Zambada a affirmé dans sa lettre l’année dernière qu’il avait été invité à une réunion près de la capitale de Sinaloa, Culiacán, où il s’attendait à aider à médier un différend entre l’ancien maire de la ville, Héctor Melesio Cuén, et son rival politique, le gouverneur actuel de Sinaloa, Rubén Rocha Moya.
Melesio Cuén s’est présenté abattu le jour de l’arrestation de Zambada. Rocha Moya, membre du parti Morena, a nié toute connaissance de l’intrigue d’enlèvement, pointant des records de vol qui montrent qu’il a fait un voyage en famille à Los Angeles alors que les événements se jouaient.
Les autorités fédérales mexicaines ont cité plusieurs irrégularités suspectes dans l’enquête sur le meurtre de Melelesio Cuén par les autorités de l’État de Sinaloan, notamment la brusque crémation de son corps.
Avec des tensions déjà hautes, Guillermo Valdes Castellanos, un ancien chef de la National Intelligence Agency, l’équivalent du Mexique de la CIA, a déclaré que le plaidoyer de Zambada signifie que certaines des élites politiques du Mexique doivent maintenant transpirer des balles.
“[The Americans] vont se concentrer sur la réception d’informations sur tous les politiciens qui ont protégé [El Mayo]qui l’a aidé de l’armée, de la police, etc. “, a-t-il dit.” Le fait qu’il puisse avoir des informations plus solides pour accuser les politiciens et les autorités mexicains est ce qui rend les gens très nerveux ici. “
Zambada, pour sa part, a reconnu les dégâts qu’il a créés en créant et en menant le cartel de Sinaloa dans ses remarques lundi. En plus de la condamnation à perpétuité que son plaidoyer de culpabilité apportera, il a été condamné par le juge à renoncer à 15 milliards de dollars en espèces illicites.

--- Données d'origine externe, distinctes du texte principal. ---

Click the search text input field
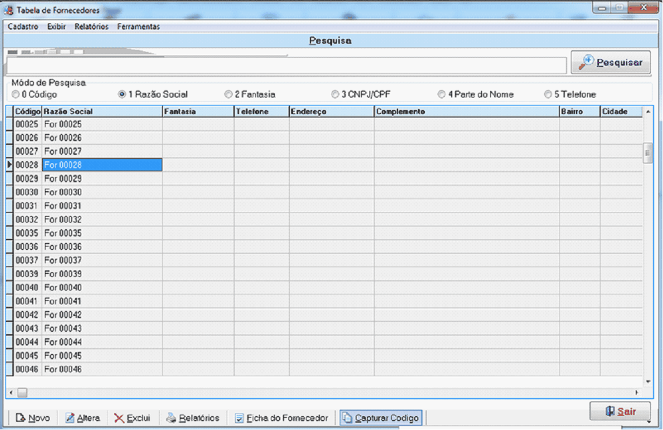Viewport: 663px width, 430px height. (286, 65)
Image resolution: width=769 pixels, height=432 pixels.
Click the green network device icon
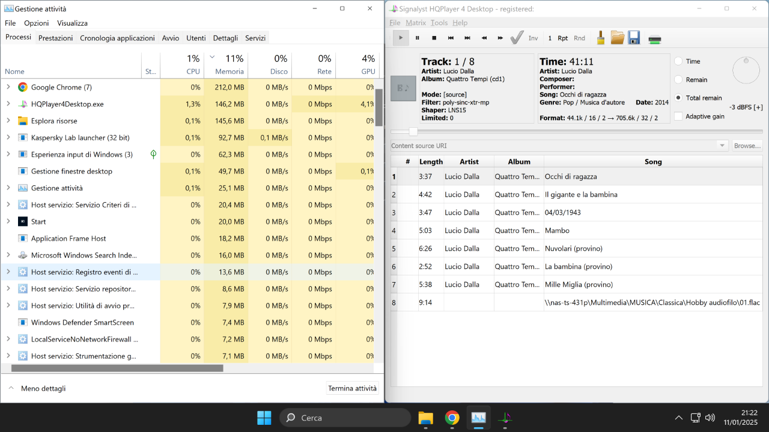tap(655, 39)
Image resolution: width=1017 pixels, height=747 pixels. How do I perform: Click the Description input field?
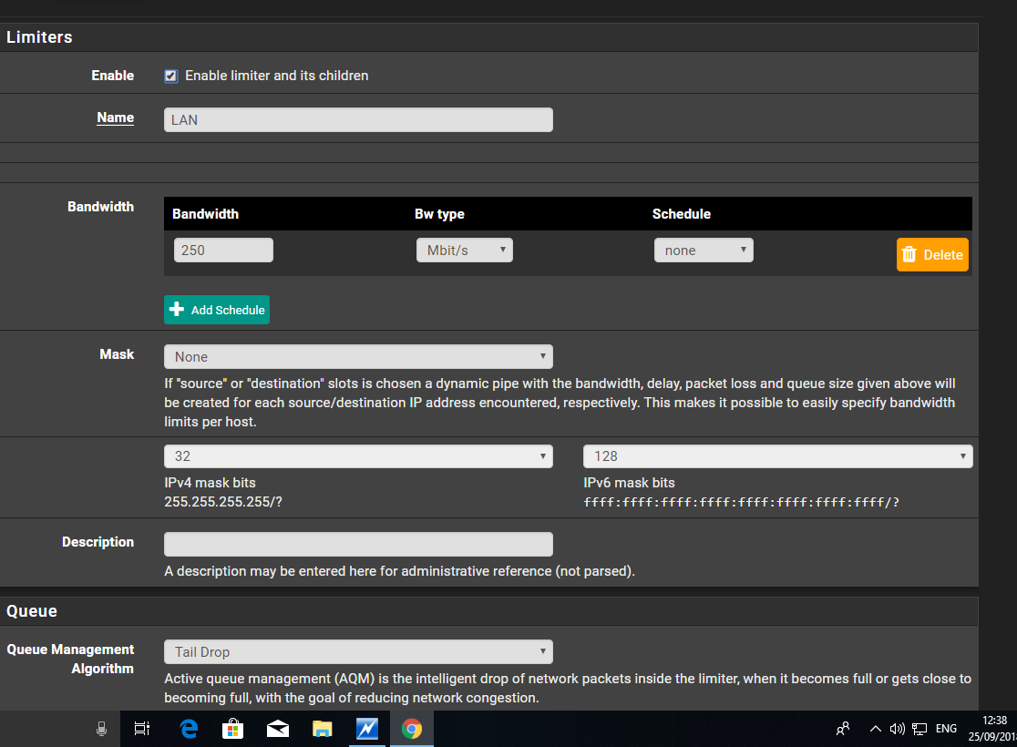pos(358,544)
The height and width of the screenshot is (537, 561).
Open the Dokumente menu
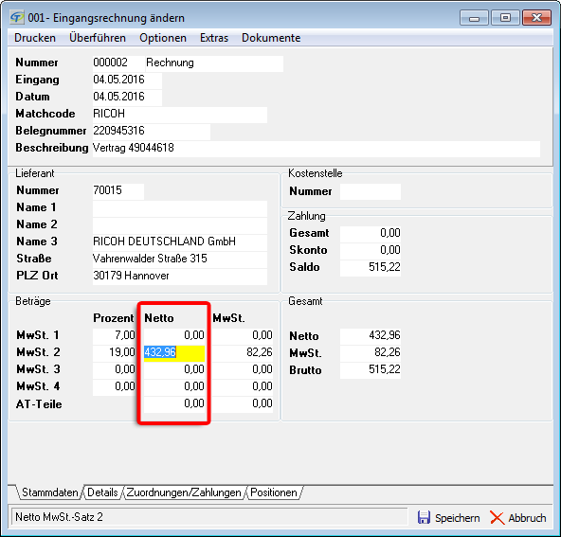pos(271,38)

Zambada a dit qu’il était désolé pour «le péage humain» de la violence qu’il a causée.
“Je prends la responsabilité de tout cela”, a-t-il déclaré. «Je m’excuse auprès de toutes les personnes touchées par mes actions.»
Depuis l’arrestation de Zambada l’année dernière, les combats entre une faction de cartel dirigée par l’un de ses fils, connu sous le nom de Mayito Flaco, et Los Chapitos ont transformé Sinaloa en l’un des États les plus violents du Mexique. Après la fin de l’audience à Brooklyn, son avocat a prononcé un plaidoyer pour la paix.
“Mon client est également conscient de l’impact de cette affaire sur son état d’origine de Sinaloa”, a déclaré Perez. «Il appelle les habitants de Sinaloa à rester calme, à exercer une retenue et à éviter la violence. Rien n’est gagné par l’effusion de sang; cela ne fait qu’approfondir les blessures et prolonge la souffrance. Il exhorte sa communauté à se tourner plutôt vers la paix et la stabilité pour l’avenir de l’État.»